▶ _Exercise goal_:
Answer these questions from the column on the 1992 Democratic presidential nomination.
(a) How old is Sen. Lloyd Bentsen?
(b) Which senator is named as a young up-and-comer who could position himself for a serious bid in 1996?
(c) Which losing candidate, in which year, is cited as having taken the vice presidency as a consolation prize?

▶ _Given passage_:
WASHINGTON — WITH PRESIDENT Bush's popularity soaring, and the 1992 Democratic presidential nomination currently looking about as desirable as a free weekend in the South Bronx, you're hearing the foolish talk again about the Democrats using that nomination as something less than a serious bid for the White House.
One notion is that the party ought to let Jesse Jackson have it, let him get clobbered, and get him and his political monkey wrench out of the Democratic presidential picture once and for all. Another is to give the nomination to 70-year-old Sen. Lloyd Bentsen on the notion that he will run a credible, if losing, race against Bush and thus prevent a lot of other good Democrats from going down to defeat. But Bentsen, who has been weighing a candidacy, says he wants no part of being a mere political life preserver.
Still another idea is to let some young up-and-comer like Sen. Bob Kerrey get his feet wet in national politics by making him the nominee, so that he can build name recognition around the country, while losing, and position himself for a serious bid in 1996.
The trouble with all these frivolous schemes is, for openers, that running for president these days is such an ordeal, requiring so much effort and money, that it's not likely anyone of any stature whatever is going to want to take it on for the sheer fun of it. It's also often said that longshot presidential candidates are really running for the vice presidency, but while losers (like George Bush in 1980) may take it as a consolation prize, they hardly go into the race planning to wind up as the place horse.
As for the presidential nomination, even in 1992, it will not be anyone's for the taking for one simple reason -- anything can happen, and often does. Even high-riding presidents may be in very thick soup by the time voting time rolls around, either as a result of events including the state of the economy, or health, or personal foibles. Just ask early longshot candidates like Ed Muskie (in 1971) and Gary Hart (in 1987).

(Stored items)
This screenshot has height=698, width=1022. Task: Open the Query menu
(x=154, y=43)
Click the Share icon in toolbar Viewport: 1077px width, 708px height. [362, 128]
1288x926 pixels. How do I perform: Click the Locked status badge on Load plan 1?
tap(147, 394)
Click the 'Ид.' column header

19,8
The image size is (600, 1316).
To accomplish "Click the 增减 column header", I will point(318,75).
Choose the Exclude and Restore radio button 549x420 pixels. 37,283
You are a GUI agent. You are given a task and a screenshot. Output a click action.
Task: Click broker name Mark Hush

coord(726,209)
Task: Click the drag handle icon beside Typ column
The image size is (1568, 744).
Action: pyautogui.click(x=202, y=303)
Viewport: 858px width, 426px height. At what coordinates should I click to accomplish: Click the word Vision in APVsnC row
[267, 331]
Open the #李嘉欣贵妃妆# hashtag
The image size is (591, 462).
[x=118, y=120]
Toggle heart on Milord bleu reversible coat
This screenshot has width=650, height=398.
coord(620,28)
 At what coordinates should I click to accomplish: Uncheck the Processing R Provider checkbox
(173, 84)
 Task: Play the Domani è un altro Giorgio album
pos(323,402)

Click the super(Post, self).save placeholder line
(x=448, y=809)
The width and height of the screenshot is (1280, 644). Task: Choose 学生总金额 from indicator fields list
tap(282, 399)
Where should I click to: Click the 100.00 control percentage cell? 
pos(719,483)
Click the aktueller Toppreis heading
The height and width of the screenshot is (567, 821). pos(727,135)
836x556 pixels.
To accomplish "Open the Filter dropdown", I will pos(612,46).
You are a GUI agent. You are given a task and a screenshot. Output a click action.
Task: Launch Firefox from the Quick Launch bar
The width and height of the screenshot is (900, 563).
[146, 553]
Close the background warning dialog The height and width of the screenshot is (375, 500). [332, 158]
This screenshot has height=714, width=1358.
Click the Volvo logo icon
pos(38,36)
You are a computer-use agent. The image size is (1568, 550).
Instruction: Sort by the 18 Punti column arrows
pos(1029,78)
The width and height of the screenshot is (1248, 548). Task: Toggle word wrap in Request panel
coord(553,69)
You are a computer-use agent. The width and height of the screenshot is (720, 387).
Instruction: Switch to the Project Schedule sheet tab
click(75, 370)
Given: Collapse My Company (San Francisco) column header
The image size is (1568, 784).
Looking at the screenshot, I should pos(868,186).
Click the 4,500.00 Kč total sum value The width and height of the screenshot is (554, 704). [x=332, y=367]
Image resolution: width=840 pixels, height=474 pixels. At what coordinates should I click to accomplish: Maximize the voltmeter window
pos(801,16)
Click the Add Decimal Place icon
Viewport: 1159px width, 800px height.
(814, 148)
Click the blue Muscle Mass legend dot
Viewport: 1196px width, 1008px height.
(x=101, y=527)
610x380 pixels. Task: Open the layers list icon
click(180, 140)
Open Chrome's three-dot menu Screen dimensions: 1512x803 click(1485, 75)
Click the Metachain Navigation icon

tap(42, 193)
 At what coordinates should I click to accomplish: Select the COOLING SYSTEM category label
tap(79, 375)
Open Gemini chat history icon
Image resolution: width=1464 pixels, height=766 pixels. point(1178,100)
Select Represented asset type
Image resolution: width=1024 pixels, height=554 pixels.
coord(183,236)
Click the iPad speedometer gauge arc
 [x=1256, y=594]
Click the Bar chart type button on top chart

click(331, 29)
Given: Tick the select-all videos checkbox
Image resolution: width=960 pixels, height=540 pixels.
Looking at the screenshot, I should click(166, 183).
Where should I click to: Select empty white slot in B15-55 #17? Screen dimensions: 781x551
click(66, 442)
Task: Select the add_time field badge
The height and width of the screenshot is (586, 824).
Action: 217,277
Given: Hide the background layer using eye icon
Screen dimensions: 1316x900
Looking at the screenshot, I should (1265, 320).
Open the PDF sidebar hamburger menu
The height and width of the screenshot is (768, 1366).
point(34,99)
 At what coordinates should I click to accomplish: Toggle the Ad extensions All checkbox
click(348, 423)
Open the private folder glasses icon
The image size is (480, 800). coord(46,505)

▶ _Reply_:
(a) 70 years old.
(b) Sen. Bob Kerrey.
(c) George Bush, in 1980.